Every administrator has his or her preferred type of box, and while most companies today have multiple operating systems, the needs of the organization often make it more appropriate to use one platform over another. This inevitably leads to a comparison of operating systems from a security perspective, with some administrators believing that one platform is inherently more secure than another. If one administrator claims macOS is more secure than Microsoft Windows, and another claims SELinux is better than all of them, who should be believed? Is there an objective answer to the question of which is more secure?
Let's talk about the security provided by different operating systems.
1. Windows is the least secure because of its installation base
Windows is undoubtedly the most attacked of all operating systems because the size of its install base makes it the most effective target for attacks. If you write malware that can run on 88% of your company's machines, you are much more likely to be compromised. While this is statistically true, it doesn't mean that Windows itself is any less secure than other operating systems. You can also argue that the popularity of Windows means that Microsoft has the most experience fighting malware attacks. The real point here is that Windows is more vulnerable to malware, which means you clearly need a good security solution for your endpoint, but this is true no matter what operating system you use.
2. Linux is the most secure because it's open source
We see people arguing about this all the time. The multi-eye security theory is clearly wrong. Reserches have shown that Linux has an under-reported privilege escalation vulnerability that was added to the Linux kernel in 2004. Although the code has been reviewed, nothing has been done to fix it. Similarly, openssl contained the Heartbleed flaw for more than two years before it was finally discovered.
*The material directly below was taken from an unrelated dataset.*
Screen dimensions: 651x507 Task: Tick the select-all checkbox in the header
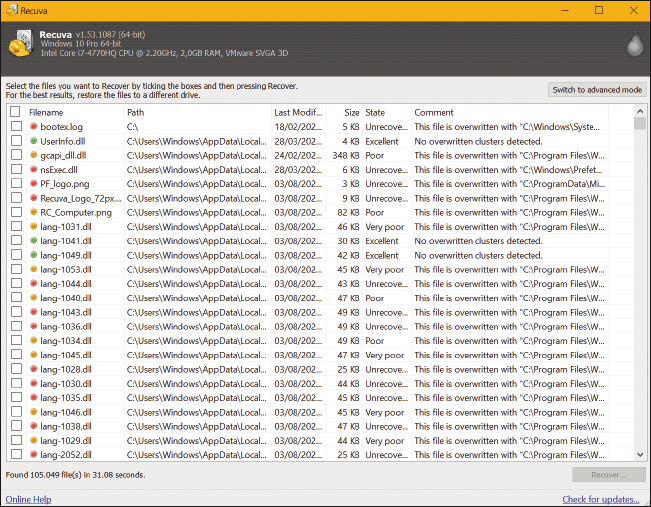point(15,112)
3. MacOS is the most secure thanks to Apple
Apple has managed to position itself well in the public eye as "security-conscious," largely due to the closed nature of its mobile platform, iOS, and some very public battles with the FBI over security and privacy. However, it's unclear to what extent this perception applies to macOS as well. Apple's marketing makes a big deal about "built-in" security, but the truth is that Mac security features like Gatekeeper, XProtect, and MRT are easily circumvented and not very comprehensive. On the other hand, it can be argued that Apple has less experience fighting malware and therefore is not as well trained as Microsoft in building a more rigorous operating system.
4. Linux is the most secure because it is highly configurable.
It is a probability that operating system like SELinux probably can be hardened more in comparison to Windows and MacOS. In spite of this very few companies are deploying SELinux as a desktop operating system for their employees, at least not if they want to do some useful work. That's like saying a safe without a door is the most secure safe you can buy. Yes, but it's also pretty useless. Security and ease of use go hand in hand, and users tend to choose less secure solutions if they have to fight the operating system to get their work done.